§ PROBLEM REQUIREMENTS: I need only the number of lines in this data that contain the string "navigation".

§ DATA PROVIDED:
▬▬▬▬▬▬
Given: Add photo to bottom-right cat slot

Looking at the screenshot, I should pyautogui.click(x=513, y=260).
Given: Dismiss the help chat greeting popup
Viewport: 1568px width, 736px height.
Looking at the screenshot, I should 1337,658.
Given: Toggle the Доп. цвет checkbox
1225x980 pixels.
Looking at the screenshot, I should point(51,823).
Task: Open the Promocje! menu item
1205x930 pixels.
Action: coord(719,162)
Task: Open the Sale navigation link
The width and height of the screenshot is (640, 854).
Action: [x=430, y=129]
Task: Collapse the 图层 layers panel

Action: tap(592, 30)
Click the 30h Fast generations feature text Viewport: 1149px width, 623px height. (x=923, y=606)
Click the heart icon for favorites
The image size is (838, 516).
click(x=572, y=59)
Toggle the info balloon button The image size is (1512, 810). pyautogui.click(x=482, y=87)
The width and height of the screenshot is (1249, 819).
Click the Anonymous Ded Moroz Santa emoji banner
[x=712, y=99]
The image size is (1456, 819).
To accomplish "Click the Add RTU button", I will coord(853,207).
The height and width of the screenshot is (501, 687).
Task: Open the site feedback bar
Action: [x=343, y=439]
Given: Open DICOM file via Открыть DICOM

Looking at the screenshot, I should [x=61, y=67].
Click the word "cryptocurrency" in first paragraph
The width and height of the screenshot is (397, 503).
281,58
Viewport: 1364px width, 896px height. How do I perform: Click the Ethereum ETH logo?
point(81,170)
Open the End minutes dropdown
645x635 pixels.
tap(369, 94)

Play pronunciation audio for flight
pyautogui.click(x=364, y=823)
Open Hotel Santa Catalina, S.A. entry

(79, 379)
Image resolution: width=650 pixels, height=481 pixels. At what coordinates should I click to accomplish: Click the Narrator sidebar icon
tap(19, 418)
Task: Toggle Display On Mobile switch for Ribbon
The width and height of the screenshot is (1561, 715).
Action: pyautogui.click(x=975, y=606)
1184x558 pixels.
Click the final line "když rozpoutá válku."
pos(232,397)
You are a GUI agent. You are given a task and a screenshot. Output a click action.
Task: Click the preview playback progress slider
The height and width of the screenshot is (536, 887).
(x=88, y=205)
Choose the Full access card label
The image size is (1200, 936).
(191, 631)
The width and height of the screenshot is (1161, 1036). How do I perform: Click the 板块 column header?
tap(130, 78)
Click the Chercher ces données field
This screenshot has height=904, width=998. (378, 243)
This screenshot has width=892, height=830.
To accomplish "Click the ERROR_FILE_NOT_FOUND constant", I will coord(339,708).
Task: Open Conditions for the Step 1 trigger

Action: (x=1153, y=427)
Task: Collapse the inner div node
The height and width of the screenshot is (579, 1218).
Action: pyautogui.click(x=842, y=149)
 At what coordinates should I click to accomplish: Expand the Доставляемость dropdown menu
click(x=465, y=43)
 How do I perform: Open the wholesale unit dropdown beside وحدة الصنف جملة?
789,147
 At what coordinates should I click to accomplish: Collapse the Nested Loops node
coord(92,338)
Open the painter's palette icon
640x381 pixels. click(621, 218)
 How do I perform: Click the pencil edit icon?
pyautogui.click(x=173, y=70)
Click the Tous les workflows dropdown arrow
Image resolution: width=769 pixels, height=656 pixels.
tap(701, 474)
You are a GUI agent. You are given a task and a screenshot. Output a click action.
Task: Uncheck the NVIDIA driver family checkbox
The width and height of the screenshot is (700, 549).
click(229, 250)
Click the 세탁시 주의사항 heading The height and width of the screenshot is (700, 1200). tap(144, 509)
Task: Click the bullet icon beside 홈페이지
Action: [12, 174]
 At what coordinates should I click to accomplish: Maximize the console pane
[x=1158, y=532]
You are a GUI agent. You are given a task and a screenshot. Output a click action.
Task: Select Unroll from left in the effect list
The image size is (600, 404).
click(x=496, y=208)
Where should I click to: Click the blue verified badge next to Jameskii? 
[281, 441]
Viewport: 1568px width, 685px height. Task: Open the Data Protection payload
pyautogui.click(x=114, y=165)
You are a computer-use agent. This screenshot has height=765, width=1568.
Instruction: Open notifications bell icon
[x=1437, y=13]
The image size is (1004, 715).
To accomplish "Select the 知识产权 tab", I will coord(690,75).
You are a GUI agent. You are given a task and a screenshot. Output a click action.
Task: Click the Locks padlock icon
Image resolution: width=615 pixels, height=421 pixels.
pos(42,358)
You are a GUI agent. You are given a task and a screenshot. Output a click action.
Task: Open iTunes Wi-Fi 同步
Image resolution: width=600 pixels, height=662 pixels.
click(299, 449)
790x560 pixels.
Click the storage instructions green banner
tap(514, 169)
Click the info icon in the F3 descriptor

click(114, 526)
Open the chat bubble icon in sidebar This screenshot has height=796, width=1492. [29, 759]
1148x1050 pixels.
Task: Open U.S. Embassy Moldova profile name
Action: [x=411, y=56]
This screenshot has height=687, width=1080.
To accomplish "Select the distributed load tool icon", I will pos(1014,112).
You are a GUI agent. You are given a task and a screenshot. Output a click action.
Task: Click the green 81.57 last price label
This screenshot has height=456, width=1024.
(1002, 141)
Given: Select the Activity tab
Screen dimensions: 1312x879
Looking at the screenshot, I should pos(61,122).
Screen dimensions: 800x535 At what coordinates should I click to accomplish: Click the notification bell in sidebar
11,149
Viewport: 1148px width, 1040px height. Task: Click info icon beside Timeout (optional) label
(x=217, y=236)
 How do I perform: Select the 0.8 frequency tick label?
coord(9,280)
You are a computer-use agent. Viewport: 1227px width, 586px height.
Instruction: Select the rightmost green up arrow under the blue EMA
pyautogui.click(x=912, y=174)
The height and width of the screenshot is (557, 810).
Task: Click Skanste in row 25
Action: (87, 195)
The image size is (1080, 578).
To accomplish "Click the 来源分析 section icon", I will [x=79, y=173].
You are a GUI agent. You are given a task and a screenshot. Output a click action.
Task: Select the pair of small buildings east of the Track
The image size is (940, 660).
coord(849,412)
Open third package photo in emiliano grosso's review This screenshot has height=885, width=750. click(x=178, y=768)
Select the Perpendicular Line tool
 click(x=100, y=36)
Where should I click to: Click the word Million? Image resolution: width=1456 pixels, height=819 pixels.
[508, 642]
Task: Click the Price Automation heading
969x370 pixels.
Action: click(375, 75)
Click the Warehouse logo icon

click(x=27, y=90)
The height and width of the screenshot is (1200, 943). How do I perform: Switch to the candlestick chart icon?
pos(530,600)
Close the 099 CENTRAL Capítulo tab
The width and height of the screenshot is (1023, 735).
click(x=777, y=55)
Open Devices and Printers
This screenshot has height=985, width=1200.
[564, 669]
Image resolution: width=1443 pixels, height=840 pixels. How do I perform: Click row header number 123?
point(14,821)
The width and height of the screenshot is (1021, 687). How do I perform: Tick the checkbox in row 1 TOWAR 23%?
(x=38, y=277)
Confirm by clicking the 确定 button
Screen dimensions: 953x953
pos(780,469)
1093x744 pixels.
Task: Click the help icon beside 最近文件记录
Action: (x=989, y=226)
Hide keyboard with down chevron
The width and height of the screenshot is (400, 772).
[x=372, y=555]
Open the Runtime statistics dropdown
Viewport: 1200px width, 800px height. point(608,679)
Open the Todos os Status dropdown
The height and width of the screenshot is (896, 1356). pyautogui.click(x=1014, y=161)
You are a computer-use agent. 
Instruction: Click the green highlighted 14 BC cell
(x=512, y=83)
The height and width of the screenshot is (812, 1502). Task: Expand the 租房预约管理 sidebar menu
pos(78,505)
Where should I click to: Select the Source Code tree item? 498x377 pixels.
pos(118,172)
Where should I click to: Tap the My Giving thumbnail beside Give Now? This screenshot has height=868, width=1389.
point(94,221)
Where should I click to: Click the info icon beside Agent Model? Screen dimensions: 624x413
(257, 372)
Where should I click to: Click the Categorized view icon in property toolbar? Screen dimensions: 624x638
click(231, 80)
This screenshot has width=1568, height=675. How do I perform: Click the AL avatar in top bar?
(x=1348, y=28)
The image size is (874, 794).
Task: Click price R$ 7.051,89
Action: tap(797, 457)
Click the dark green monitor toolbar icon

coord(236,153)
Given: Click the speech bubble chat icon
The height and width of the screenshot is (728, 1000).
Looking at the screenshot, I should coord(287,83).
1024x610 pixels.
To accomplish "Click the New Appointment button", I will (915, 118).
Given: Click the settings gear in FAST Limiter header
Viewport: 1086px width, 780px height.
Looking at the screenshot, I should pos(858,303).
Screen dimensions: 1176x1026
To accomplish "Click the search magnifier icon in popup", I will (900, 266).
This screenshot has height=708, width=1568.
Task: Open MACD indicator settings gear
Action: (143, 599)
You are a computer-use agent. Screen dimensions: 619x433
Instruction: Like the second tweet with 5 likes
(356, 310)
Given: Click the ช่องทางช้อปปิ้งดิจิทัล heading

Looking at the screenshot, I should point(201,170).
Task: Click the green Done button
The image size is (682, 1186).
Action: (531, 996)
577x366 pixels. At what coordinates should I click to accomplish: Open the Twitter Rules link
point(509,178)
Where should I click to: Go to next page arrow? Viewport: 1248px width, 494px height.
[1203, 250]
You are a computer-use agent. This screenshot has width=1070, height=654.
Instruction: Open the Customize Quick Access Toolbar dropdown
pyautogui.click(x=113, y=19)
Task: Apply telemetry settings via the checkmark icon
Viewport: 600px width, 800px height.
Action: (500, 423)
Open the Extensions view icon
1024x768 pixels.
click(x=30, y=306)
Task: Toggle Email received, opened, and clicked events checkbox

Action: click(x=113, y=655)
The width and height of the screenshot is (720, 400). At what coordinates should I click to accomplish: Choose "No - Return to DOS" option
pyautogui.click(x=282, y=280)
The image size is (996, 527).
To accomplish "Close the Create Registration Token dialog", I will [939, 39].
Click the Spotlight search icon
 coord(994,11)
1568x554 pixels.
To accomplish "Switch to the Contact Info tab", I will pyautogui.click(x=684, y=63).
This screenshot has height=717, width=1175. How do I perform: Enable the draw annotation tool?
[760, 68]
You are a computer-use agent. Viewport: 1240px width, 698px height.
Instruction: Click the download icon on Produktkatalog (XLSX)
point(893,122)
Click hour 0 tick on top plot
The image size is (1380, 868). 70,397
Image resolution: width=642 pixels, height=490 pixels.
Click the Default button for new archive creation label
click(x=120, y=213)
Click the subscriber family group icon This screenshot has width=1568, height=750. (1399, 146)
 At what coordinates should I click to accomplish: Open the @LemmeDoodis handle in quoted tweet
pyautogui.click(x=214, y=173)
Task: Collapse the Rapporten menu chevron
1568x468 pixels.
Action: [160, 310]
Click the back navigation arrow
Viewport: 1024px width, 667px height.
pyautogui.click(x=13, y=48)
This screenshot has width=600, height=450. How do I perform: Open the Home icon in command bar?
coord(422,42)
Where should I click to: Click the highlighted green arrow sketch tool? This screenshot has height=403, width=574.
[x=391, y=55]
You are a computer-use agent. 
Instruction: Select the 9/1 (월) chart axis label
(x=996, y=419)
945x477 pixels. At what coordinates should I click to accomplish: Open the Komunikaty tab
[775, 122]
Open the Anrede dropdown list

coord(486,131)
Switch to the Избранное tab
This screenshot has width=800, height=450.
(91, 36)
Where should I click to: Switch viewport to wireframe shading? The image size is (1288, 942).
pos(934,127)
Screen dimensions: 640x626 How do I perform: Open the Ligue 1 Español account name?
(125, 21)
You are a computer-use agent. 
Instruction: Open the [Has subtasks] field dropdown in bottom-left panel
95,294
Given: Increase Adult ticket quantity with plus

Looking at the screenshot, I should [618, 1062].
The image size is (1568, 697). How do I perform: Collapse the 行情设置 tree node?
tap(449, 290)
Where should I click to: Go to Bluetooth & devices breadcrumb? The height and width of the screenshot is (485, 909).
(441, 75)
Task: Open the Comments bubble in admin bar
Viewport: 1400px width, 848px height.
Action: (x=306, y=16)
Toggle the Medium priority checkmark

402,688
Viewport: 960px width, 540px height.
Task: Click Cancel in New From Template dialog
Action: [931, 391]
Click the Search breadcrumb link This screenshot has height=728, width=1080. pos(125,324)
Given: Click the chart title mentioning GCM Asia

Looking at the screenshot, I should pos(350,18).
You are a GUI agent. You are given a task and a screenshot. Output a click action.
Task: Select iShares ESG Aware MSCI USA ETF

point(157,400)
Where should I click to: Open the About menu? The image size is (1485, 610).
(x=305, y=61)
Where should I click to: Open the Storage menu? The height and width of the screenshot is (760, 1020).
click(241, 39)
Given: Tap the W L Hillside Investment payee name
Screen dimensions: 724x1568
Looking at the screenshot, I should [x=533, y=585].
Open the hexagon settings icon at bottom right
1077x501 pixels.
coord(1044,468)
▬▬▬▬▬▬
§ WRITTEN RESPONSE: 2